Na exposição é igualmente possível ver as escoras tão presentes em qualquer estaleiro – e que podem suportar pesos antes de ser construída a estrutura definitiva –, a que os Vylder Vinck Taillieu também deram um twist, desta vez elevando-as a matéria preciosa. “Nós produzimos uma série delas em prata para uma galeria, porque acreditamos que são tão bonitas. Elas têm o aspecto que devem ter, podendo ficar mais altas ou mais baixas.”
111 desenhos para uma casa
Já perto do final do espaço da Garagem Sul, o arquitecto português Ricardo Bak Gordon trouxe-nos o espaço interior da Casa Azul, que começou a semana passada a ser construída na Serra de Grândola. Mas se no Alentejo ainda estão a abrir o buraco para fazer as fundações, na exposição do Centro Cultural de Belém, onde a casa é reproduzida à escala natural, as paredes em tijolo subiram até conseguirem desenhar a abertura das portas. Por isso, os seus clientes, um casal de portugueses para quem Bak Gordon já tinha feito uma casa há 15 anos, perceberam primeiro o que é que encomendaram durante a inauguração da exposição. “O nome da exposição, Building Stories, é muito sobre um processo presente, de um tempo que está a correr e de coisas que estão a ser feitas no mesmo compasso de tempo”, explicou ao PÚBLICO Ricardo Bak Gordon, que foi o atelier português de apoio ao arquitecto brasileiro Paulo Mendes da Rocha no novo Museu dos Coches, em Lisboa.

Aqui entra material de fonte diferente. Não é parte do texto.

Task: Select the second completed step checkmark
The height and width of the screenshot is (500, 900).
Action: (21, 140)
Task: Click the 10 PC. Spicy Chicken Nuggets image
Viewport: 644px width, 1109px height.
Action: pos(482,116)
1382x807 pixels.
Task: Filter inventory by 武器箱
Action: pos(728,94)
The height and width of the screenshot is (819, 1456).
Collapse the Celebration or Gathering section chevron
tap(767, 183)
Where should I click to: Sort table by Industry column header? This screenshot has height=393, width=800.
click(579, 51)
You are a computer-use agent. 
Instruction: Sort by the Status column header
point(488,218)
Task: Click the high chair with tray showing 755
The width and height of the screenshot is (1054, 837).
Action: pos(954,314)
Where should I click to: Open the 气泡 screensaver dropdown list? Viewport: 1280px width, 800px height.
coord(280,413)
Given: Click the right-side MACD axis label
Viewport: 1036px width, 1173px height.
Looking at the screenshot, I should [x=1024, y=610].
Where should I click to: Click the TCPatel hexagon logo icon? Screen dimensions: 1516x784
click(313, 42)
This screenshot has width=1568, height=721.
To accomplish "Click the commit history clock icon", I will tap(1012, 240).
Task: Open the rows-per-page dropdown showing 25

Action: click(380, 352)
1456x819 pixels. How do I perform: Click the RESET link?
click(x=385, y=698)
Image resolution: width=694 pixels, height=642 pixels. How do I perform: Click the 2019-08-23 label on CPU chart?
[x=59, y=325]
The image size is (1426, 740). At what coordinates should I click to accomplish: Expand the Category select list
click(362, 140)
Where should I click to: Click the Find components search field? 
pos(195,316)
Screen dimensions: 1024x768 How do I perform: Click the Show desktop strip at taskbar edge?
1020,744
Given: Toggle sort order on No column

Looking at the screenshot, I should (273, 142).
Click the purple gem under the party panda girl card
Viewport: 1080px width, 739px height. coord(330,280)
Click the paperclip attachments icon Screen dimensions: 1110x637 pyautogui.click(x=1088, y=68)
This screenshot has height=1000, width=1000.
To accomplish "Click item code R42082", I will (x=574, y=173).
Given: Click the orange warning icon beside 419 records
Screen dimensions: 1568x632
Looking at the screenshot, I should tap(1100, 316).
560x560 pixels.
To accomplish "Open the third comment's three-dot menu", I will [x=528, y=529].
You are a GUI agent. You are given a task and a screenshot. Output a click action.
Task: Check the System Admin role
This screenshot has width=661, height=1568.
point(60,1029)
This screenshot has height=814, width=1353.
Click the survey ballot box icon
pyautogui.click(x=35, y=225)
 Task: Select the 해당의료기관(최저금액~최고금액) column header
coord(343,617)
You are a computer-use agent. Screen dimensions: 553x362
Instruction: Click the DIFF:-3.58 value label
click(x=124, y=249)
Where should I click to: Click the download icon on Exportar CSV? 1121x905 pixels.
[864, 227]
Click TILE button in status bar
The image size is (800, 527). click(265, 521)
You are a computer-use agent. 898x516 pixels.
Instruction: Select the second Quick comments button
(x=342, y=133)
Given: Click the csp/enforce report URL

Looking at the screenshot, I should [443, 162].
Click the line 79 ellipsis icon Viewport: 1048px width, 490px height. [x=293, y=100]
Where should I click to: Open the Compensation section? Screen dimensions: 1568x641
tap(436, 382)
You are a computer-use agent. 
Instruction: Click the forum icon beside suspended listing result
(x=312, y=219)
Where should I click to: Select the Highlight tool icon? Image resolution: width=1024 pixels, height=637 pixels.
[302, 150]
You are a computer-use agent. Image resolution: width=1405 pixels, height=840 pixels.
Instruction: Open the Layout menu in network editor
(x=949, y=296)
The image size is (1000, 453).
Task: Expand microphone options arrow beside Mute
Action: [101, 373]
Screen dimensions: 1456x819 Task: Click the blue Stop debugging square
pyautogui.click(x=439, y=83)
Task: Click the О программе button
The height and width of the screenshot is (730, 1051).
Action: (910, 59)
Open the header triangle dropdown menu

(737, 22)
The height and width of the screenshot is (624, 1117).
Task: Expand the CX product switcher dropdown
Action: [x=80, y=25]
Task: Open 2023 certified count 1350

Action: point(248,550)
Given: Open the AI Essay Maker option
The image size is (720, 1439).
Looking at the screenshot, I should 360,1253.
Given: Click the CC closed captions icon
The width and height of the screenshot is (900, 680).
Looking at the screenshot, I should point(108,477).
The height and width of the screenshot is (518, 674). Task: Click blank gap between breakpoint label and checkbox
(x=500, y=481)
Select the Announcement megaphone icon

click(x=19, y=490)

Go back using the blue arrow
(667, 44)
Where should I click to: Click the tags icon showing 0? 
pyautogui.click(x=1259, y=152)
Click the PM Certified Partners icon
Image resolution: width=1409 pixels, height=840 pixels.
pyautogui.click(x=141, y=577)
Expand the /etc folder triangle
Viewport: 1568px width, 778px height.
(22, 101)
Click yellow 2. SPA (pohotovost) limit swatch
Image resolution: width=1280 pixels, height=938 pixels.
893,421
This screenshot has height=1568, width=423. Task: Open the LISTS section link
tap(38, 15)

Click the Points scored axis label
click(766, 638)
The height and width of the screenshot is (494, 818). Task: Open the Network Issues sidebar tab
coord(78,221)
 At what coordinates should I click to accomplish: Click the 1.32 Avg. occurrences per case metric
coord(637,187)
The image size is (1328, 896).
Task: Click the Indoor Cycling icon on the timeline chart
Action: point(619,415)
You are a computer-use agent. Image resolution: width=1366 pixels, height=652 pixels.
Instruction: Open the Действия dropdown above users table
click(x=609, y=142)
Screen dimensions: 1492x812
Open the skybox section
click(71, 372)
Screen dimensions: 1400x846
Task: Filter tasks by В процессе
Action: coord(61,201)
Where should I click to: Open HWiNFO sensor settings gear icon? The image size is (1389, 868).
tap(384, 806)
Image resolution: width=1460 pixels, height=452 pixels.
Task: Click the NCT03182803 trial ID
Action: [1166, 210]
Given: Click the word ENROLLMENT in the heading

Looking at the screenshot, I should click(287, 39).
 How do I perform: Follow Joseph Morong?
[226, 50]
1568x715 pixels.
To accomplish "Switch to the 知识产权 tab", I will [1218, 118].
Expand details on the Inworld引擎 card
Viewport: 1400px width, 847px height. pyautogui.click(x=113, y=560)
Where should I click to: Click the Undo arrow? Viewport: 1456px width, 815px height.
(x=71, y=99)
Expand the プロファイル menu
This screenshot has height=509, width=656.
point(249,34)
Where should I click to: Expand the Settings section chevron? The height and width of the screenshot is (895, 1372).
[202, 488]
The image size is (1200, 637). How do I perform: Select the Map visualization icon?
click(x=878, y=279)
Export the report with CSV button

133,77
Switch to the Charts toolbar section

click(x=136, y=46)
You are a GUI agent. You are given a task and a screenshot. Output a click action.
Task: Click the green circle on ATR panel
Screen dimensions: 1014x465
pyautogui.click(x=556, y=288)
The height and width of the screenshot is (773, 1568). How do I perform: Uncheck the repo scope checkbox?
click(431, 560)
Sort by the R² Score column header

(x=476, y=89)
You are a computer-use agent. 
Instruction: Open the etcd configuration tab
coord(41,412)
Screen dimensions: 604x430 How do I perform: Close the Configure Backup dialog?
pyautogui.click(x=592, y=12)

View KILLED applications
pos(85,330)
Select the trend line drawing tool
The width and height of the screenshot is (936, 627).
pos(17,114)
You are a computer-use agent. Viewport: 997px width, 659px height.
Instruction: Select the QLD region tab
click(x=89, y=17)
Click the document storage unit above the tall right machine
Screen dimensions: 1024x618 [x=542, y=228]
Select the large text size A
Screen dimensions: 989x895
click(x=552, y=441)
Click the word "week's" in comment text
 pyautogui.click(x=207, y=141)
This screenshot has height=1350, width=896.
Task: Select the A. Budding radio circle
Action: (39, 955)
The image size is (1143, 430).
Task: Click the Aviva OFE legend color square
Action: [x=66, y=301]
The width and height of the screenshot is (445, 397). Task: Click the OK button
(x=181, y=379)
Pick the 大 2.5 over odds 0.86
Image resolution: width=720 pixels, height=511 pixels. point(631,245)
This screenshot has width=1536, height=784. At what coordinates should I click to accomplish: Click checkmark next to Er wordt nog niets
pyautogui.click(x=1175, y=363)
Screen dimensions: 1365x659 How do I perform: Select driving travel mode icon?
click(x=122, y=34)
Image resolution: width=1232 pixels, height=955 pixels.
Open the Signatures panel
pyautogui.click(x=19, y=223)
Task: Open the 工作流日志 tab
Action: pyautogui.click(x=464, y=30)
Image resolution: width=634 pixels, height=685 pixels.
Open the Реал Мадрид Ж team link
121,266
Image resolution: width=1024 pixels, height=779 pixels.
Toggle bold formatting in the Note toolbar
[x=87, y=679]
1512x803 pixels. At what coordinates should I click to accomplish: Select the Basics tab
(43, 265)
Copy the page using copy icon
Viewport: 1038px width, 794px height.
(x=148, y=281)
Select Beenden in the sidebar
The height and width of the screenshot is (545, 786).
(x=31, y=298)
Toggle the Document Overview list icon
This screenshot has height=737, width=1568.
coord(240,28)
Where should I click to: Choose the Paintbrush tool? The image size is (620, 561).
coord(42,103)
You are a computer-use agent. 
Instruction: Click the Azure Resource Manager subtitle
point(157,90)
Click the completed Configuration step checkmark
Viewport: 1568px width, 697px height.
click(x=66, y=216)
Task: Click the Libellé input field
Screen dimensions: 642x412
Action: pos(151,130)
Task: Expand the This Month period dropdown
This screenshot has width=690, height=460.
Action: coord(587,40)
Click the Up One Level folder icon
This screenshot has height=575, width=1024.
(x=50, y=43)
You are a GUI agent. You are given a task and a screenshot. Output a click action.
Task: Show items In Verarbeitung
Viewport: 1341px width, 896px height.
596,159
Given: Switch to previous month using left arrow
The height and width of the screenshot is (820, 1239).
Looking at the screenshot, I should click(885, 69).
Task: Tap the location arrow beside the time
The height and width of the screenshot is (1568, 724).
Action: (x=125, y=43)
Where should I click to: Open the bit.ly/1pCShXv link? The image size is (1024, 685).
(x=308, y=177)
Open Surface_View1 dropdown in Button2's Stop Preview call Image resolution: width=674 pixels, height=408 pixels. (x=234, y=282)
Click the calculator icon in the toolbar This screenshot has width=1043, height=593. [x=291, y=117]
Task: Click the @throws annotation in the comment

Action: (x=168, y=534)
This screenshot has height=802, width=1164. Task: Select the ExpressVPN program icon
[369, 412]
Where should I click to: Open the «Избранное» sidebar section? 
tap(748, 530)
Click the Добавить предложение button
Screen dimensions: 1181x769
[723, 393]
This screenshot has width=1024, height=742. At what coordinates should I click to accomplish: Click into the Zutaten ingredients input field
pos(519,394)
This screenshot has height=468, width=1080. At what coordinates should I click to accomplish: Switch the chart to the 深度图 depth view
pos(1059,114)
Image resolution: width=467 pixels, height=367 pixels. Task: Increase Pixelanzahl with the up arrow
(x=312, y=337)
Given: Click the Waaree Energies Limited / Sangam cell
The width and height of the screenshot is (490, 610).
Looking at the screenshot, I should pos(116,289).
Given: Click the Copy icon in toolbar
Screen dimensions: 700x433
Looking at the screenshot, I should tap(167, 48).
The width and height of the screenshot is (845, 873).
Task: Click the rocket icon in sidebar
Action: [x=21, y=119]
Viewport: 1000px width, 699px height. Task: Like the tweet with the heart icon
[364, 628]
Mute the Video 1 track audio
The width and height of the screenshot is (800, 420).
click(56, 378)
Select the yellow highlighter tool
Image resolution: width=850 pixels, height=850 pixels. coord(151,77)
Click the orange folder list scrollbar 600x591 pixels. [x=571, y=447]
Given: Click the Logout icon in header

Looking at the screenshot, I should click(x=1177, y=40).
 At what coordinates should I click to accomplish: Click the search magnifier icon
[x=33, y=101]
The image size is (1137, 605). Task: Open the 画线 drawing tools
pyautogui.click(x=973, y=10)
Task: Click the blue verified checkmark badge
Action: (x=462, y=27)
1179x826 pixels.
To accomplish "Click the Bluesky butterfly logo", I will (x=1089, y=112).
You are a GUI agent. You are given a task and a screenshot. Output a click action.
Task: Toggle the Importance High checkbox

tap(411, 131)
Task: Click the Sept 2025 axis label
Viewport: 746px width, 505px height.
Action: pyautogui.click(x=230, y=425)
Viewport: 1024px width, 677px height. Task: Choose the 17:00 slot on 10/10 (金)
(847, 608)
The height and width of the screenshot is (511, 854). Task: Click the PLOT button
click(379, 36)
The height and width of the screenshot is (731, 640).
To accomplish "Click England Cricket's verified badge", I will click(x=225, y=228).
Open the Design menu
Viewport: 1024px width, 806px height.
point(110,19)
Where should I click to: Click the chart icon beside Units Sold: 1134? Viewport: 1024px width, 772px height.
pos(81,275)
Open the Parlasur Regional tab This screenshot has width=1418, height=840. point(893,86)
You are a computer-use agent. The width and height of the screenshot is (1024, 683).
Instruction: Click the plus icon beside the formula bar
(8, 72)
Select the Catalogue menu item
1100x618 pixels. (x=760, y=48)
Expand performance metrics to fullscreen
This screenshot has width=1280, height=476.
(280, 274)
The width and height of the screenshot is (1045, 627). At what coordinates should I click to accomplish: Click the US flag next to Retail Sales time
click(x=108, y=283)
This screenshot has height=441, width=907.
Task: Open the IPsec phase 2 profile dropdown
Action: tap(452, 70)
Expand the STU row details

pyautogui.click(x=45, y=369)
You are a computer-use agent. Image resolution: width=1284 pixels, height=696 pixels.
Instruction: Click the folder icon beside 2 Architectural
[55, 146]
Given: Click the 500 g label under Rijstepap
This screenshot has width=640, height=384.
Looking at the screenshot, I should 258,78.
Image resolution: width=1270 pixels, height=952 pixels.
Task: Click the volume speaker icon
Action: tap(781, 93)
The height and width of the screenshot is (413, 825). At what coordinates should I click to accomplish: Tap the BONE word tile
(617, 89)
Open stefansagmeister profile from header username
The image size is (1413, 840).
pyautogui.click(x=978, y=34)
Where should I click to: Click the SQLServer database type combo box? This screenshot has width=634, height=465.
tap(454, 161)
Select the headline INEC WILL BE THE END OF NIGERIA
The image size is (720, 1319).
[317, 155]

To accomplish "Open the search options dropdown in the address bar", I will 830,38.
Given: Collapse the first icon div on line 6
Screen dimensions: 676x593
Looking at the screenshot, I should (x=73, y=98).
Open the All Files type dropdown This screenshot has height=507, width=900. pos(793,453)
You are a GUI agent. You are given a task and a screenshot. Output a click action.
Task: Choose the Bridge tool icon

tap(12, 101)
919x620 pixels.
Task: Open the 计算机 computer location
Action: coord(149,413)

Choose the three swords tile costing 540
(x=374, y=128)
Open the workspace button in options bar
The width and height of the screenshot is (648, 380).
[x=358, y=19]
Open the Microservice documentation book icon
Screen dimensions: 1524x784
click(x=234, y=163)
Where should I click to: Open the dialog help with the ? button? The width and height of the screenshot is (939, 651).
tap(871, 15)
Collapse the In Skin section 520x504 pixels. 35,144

Nas casas de fresco que dão o nome à Casa Azul – um espaço entre o exterior e o interior onde se poderão tomar as refeições ou ver o pôr-do-sol - o pigmento azul é integrado na cal tradicional, como se pode já ver no ensaio feito no CCB. A cal pigmentada, que faz lembrar o tadelakt marroquino, leva ainda uma camada de cera de abelha para ganhar qualidades hidrófobas, transformando-se a exposição num lugar de experimentação e ensaio. Aqui, só falta as paredes chegarem aos seis metros de altura para a escala 1:1 incluir as várias dimensões do real. “O elemento unitário de construção da casa é o tijolo. O tema da casa é aquele que melhor permite às pessoas que não são da disciplina perceber o que é a arquitectura e a construção da arquitectura. A casa é o grande tema da construção de um lugar e acompanha o homem desde sempre. Sem casas não há cidade”, diz Ricardo Bak Gordon.
“O que é que um arquitecto faz? Não é verdade que o arquitecto faça apenas uns traços, dê uma imagem à obra, e depois haja alguém que saiba construir.”, defende André Tavares, o programador do espaço da Garagem Sul, de quem partiu o convite aos dois curadores. O caderno da Casa Azul, com os desenhos do projecto, junta até agora 111 desenhos realizados pela equipa, entre o estudo prévio, o projecto de licenciamento e o projecto de execução. Feitas as contas, foram realizados mais de três desenhos por metro quadrado para a Casa Azul.
Rodrigo da Costa Lima percebe que possam achar esta exposição “muito estranha”, como já lhe disseram. “Pode ver-se em cinco minutos, se a entendermos como uma instalação, ou em mais de uma hora, se se começar a ver os vídeos, as fotografias das maquetas, as colagens e os desenhos. Quando entramos nesse nível é que a exposição cumpre os requisitos museológicos que era preciso que tivesse no CCB.”
Os curadores desistiram de pôr uma betoneira dentro da Garagem Sul. Mas encontramos umas estranhas caixas suspensas, de onde pode sair o som de uma voz humana ou o canto de um pássaro, numa intervenção do artista Tomás Cunha Ferreira. “Quisemos transportar essa escala mais doméstica para um espaço onde se apresenta a crueza dos materiais. É como quando os trolhas entram no estaleiro e domesticam o espaço da obra com o seu rádio, com um cabide para a roupa ou com uma mesa para as refeições”, comenta Amélia Brandão Costa.
Nesta paisagem abstracta, como notam os dois, a certa altura não é fácil distinguir quem fez o quê. Também nunca chegamos a ver as obras totalmente acabadas dos três arquitectos a não ser nos vídeos, porque o objectivo é revelar o processo, os bastidores. “O processo é semelhante a todos, o resultado é que é muito diferente”, termina Rodrigo da Costa Lima.